Now you need to know that this was in an area where all the trailheads are clearly marked. We had parked in a visitor lot where there was a map of area trails. And there were several other trail entrances that were clearly marked. No sign of ours, however. And both of us were confused by the map. (An unusual event in Woody’s case. He LOVES maps, and seems to have been born with a map in his brain. I, on the other hand, am perpetually confused by maps. I much prefer written directions!)
As any of you who are married can guess, our day of happy hiking didn’t start out so well. After considerable debate, we went with Woody’s initial plan. We started out on the trail he was very sure was the one he remembered. Despite the absence of any sign marking the beginning of a trailhead, we began to pick our way down a small bit of trail winding its way through overgrown roots along a rocky descent toward the lake.
As we proceeded, I couldn’t help but note (out-loud, you can be sure!) that not only had there been no sign at the beginning; there were also no little signs along the way—the small brown markings all the other trails in the area seemed to have indicating you were on the right path and headed toward your intended destination.
The path became increasingly indistinct—and simultaneously much steeper. Finally I couldn’t go any farther. “Woody, I just can’t go on. This is making me way too uncomfortable. The path is becoming steeper and more overgrown, and I really don’t want to either get lost in these woods or go flying down this cliff directly into the lake. I need some assurance that we’re on the right path. I need signs. I need a clearly marked trail.”
I think Woody was actually beginning to feel the same way, though he hadn’t so far mentioned it. (He is Swedish, in case any of you aren’t aware of that. This means a lot of things, but especially that he is very determined. Some might say stubborn; but Woody does have a mostly endearing way of being determined, so I’ll stick with that.) So yes, my Swedish husband admitted that we should probably turn around and retrace our steps. We went back to the parking lot, looked at the map again (Woody did, anyway) and eventually drove to another visitor lot where we did indeed find the trail we had been looking for—signs and all.
So what does this have to do with all of you? What does this have to do with parenting? As I was walking, I kept thinking of how hiking is like parenting. It’s a long, hard, winding trail that requires our full attention.

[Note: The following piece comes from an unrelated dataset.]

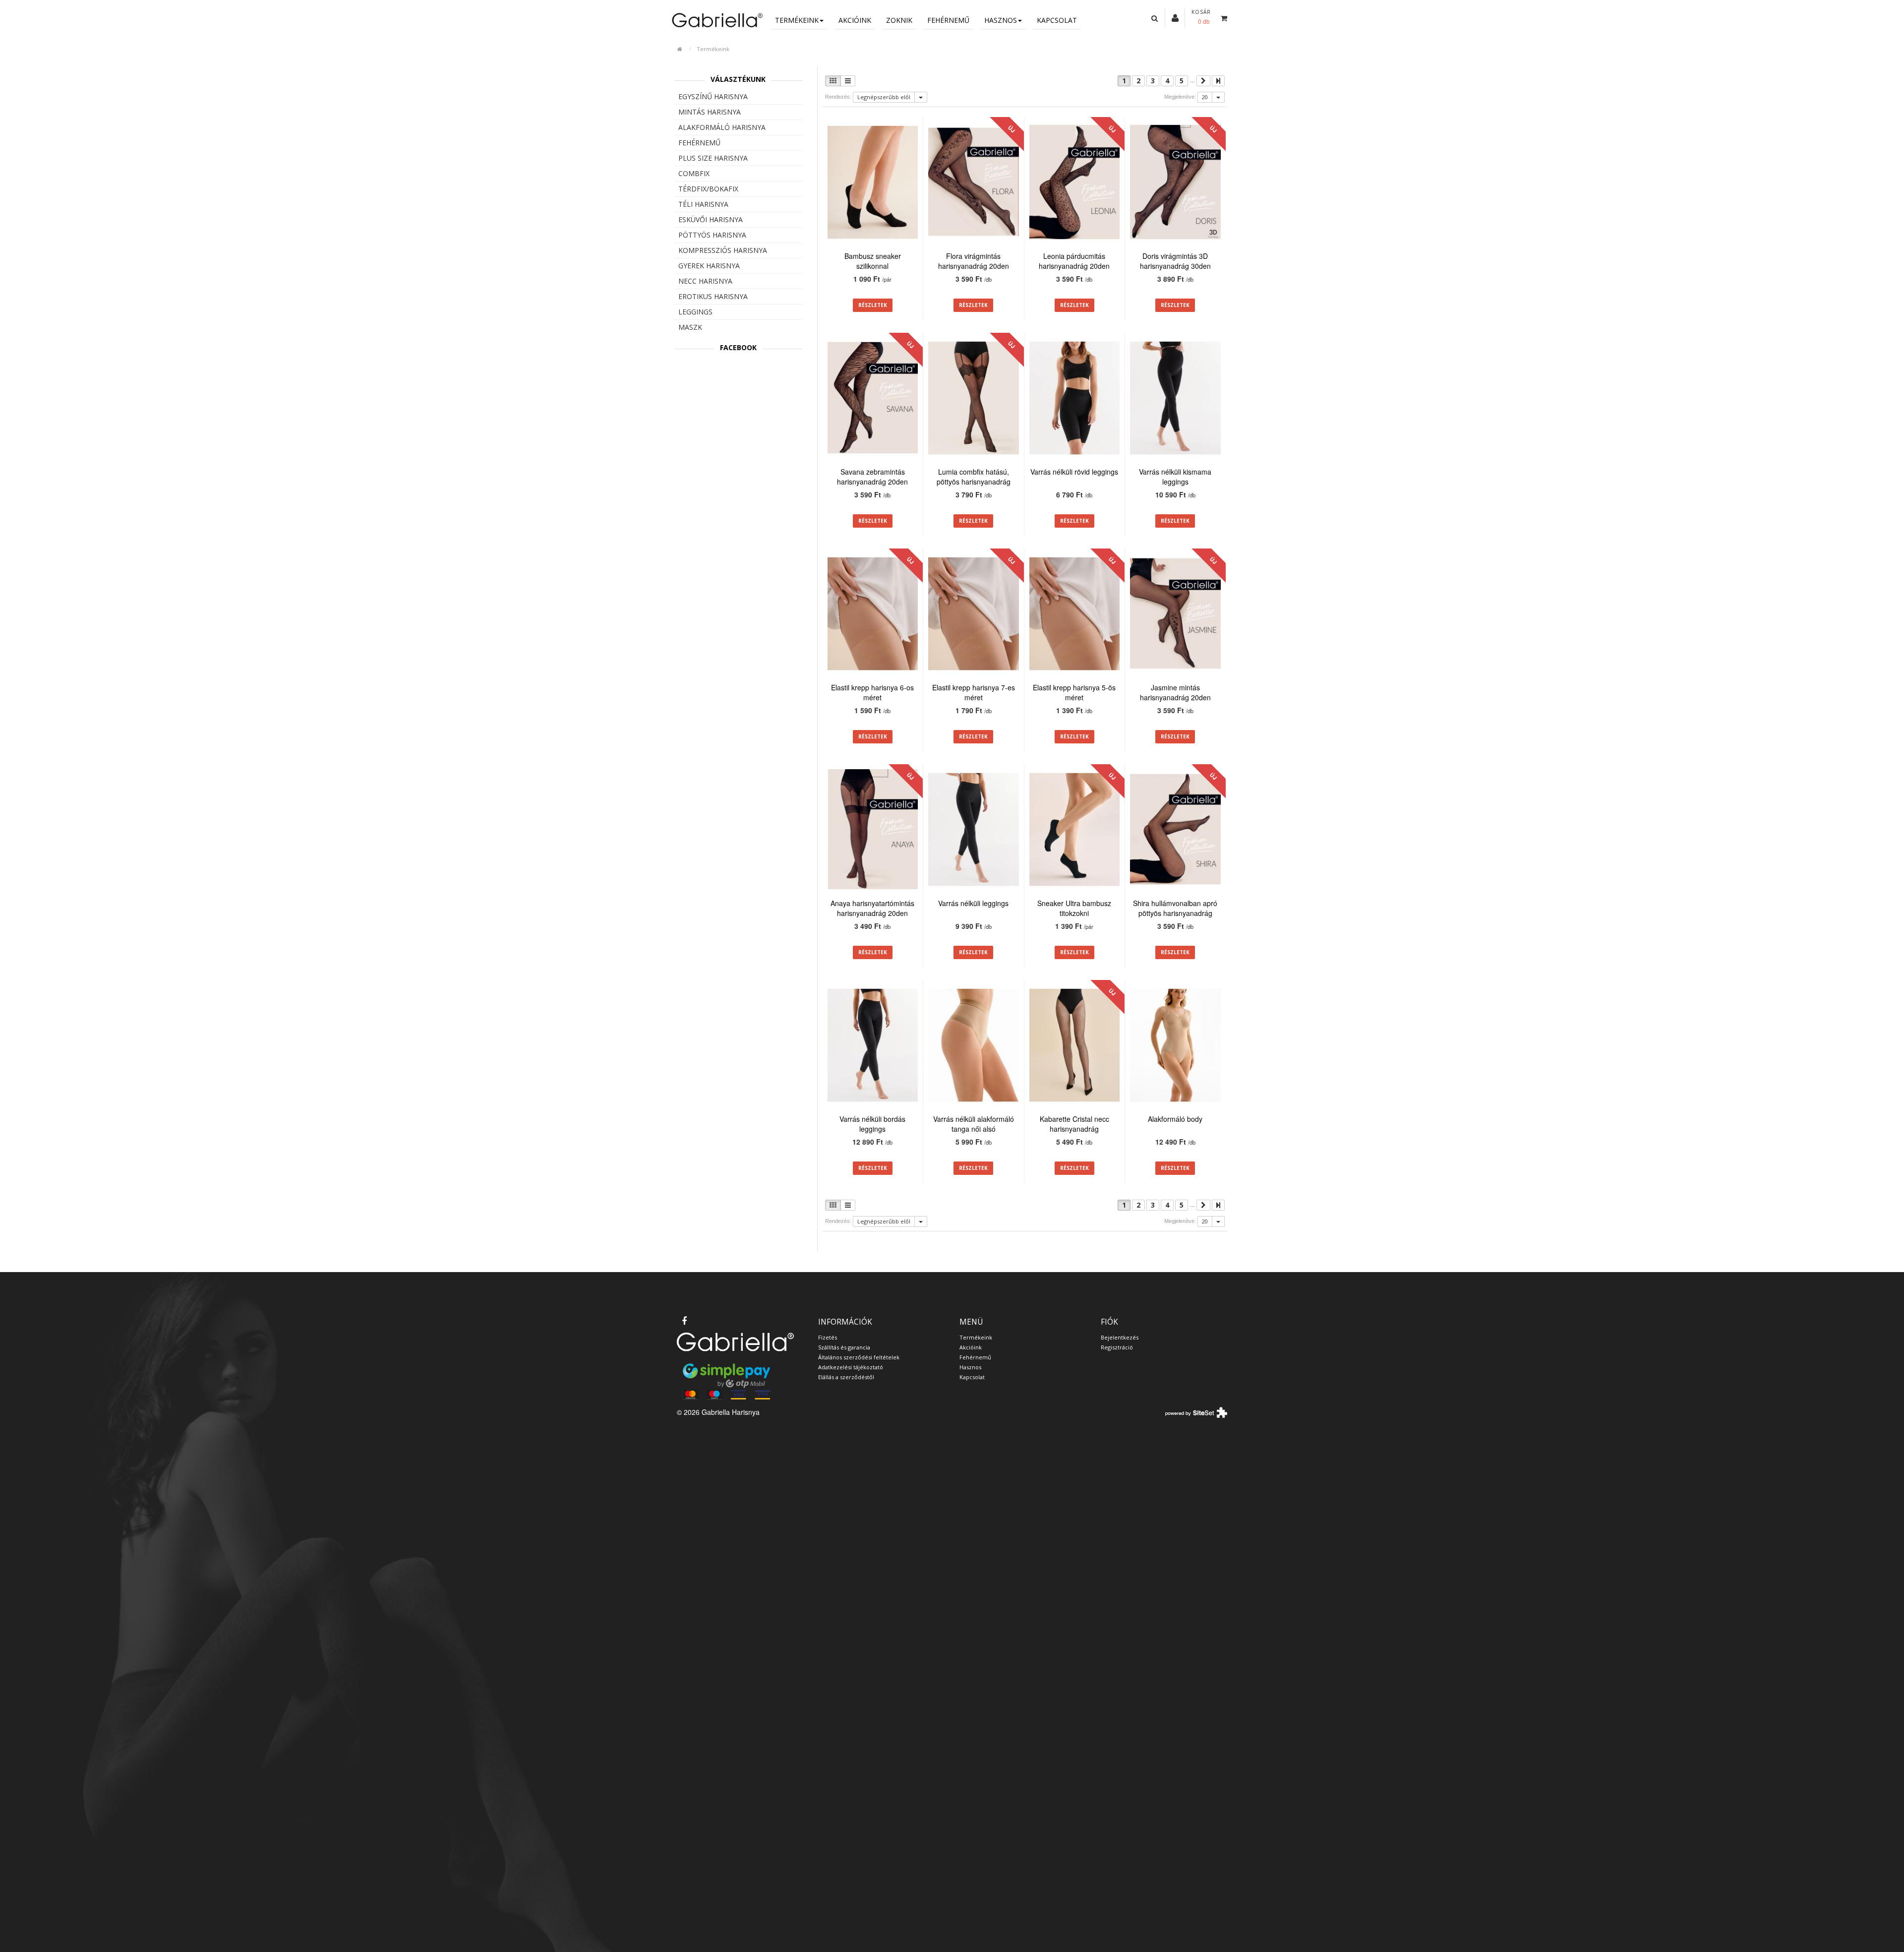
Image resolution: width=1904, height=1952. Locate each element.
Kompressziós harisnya (722, 250)
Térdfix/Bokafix (708, 188)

Like the path we were on which was overgrown with roots and very rocky in spots, there are stages when all you can do is focus where you put your next foot. It’s hard to even look up to what’s ahead, and sometimes nearly impossible to even enjoy the scenery around you because just making your way along the path takes all the energy and focus you’ve got.
But thank God it is not an unmarked path. We have a guide book—God’s Word. And we have clear signs along the way—both from the Bible and from other fellow travelers. And we are not alone. There are those walking alongside us as well as those farther down the trail that can call back and steer us in the right direction, cheer us along the way.
It’s really what Mom to Mom is all about. We remind each other that we’re not on an unmarked path. There is signage provided, direction given both from God’s Word and God’s people. There are those who’ve gone before, both great men and women of Scripture and “Titus 2” moms, cheering us along the way. They reach out when we need a hand. They tell stories from further up the trail. They provide company along the way. They point us upward to the One who never ever leaves us alone, even for a minute, on this parenthood path.
How I hope and pray that all of you reading this either have Mom to Mom or something like it in your lives. It helps you know you are on the right path, it helps clarify your intended destination, and it makes for much happier hiking!